→ GIVEN EXERCISE
Output every one of the items below verbatim, keeping each line unchanged.

━━━ DATA SUPPLIED ━━━

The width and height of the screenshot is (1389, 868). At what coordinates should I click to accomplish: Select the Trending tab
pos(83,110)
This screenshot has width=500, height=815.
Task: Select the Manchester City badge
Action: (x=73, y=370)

━━━

→ SOLUTION TO THE EXERCISE
The width and height of the screenshot is (1389, 868). At what coordinates should I click to accomplish: Select the Trending tab
pos(83,110)
This screenshot has width=500, height=815.
Task: Select the Manchester City badge
Action: (x=73, y=370)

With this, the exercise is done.